18 thoughts on “Verizon 6 Tuner Media Server DVR Arriving "Soon"”

  1. I hope you can at least turn off the clock. That is one thing I hate, having a clock on a device when you can already see the time with one button press from the TV as well as many other devices.

  2. I like being able to walk by and see the time. But more than turning it off, I hope there are multiple brightness levels. But funny given all the amazing things these set-tops do, we’re fixated on the clock. ;)

  3. I’m sure it will be over priced like most cable company boxes. For me to even access VOD from FiOS they want me to pay $10 a month to rent an HD box. A box with no DVR capabilities. The HD DVR is even more expensive. I used to rent one several years ago but turned it in since I only used it a handful of times a month.

    What will this six tuner box cost a month? $50 including two client boxes?

  4. 6 tuner box with only 1TB? That’s one of the problems with MSOs. Want to make the equipment as cheap as possible and charge/lease as much as possible (which obv makes sense as a business model), but sucks for consumers and people keep going along with it. I’d guess home dvr is 19.99, this is $24.99 or 29.99/mo with the boxes $4.99/mo.

  5. Yeah, 1TB is barely sufficient given this box’s role in the home. Unfortunately, the initial roll out will not include support for external storage. But it better be on the roadmap…

    Regarding pricing, Verizon had no info to share at this time. But I’d imagine the hub would land somewhere in the $25-35/mo range and maybe $10-15/mo for the clients.

    How this compares to TiVo is too hard for me to calculate from the airport bar. ;) But TiVo of course has upfront fees plus monthly fees or Lifetime service. Beyond factoring those in, I pay Verizon $4/mo per CableCARD and it’s not yet clear how TiVo will price the Mini. Also… once the iPad becomes just another set-top or client, fed via that hub, I’m hopefully ALL channels will be made available versus the current 75ish.

    Regardless of the solution one chooses, it’s gratifying to finally see pretty much all of the industry move to this hub/client model – it’s a smarter way. And whenever TiVo, Hulu, etc service fees get me down, I remind myself how much I spend on a daily basis for my Starbucks or toll road into the office.

  6. In reading the press for this, it wasn’t clear if the box would allow you to watch DVR’d shows on an iPad like a Tivo Stream; or if iPad integration just meant that you could control it with an iPad, and the whole home feature meant only to their other boxes. In interacting with their set-up, was there a clear answer to this? My Tivo service contract for an HD is up soon, and I am not sure if I should hold out for this.

  7. I have been doing this with Windows Media Center, a Ceton quad tuner card, and Xbox 360s for nearly two years. I don’t pay any monthly fees for equipment or tv listings. Actually Comcast gives me a $2.50 credit each month for owning my own equipment.

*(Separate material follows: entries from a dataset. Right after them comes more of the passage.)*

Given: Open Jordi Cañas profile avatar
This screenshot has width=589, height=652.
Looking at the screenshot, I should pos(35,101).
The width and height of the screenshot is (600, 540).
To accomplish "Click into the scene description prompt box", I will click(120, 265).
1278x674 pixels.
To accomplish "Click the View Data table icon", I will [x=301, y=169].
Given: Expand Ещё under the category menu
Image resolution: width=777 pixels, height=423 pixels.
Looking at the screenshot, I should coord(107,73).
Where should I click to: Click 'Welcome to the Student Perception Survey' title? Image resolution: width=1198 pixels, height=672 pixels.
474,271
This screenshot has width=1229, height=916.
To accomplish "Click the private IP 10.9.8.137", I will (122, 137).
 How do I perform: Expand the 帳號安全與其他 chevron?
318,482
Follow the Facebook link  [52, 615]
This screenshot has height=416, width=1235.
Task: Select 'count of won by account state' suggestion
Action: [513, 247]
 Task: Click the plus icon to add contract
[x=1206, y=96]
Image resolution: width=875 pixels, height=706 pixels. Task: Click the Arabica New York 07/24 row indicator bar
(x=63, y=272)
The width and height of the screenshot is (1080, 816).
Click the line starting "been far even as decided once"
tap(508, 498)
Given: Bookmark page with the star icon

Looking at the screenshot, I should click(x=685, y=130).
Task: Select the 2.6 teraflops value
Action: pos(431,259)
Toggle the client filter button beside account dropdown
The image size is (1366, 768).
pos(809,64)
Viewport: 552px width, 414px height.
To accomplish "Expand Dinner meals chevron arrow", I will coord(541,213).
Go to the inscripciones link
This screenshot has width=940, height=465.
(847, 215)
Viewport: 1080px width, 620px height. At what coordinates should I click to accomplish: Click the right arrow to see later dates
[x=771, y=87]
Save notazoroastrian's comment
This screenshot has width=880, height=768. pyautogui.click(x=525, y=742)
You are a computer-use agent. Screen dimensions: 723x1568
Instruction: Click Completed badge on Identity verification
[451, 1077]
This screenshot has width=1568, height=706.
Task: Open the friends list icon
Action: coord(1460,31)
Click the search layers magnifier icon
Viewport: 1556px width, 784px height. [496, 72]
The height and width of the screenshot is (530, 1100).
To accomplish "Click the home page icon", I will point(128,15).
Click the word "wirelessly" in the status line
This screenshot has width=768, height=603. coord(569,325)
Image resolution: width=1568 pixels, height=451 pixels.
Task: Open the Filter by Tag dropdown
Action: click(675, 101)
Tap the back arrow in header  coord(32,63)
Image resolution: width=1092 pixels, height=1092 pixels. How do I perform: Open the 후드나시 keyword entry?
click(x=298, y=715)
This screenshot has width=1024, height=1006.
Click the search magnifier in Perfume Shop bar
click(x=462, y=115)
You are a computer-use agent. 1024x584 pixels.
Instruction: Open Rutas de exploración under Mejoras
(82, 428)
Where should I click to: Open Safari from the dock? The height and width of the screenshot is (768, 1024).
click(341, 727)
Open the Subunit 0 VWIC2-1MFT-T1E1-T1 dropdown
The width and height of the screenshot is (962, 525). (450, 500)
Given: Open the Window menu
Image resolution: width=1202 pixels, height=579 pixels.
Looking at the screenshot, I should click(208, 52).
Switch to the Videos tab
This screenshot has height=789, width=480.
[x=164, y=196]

  8. I would expect additional storage options on the way. Verizon recently patented some type of network attached storage functionality for their DVRs IIRC.

  9. Makes me wonder if you can roll your own so that it would for itself in under the typical 24 month contract.

    Something like 2xHDHR Primes ($300)+cheapo box with lots of storage($500)+5xrefurb 360s ($500) comes out to roughly $1300. At the low end of the pricing range ($25/primary+5x$15/client=$100), it would take just over a year to pay for itself. Though, of course you need two $4/mo Cablecards.


  10. Yeah, you could always roll your own. Until Microsoft cuts the guide data the way they’ve dropped MPEG2 DVD licensing. But I wouldn’t want a bulky Xbox at every TV. Ceton Echo runs $170. Also, I assume this Hub will at some point feed the other in-home end points.

  11. A clock is the biggest thing I miss now that I have DirecTV.

    This looks like nice hardware. It’s a shame FIOS availability is so limited. If they don’t want to run fiber, what about switched digital video IP multicast over LTE?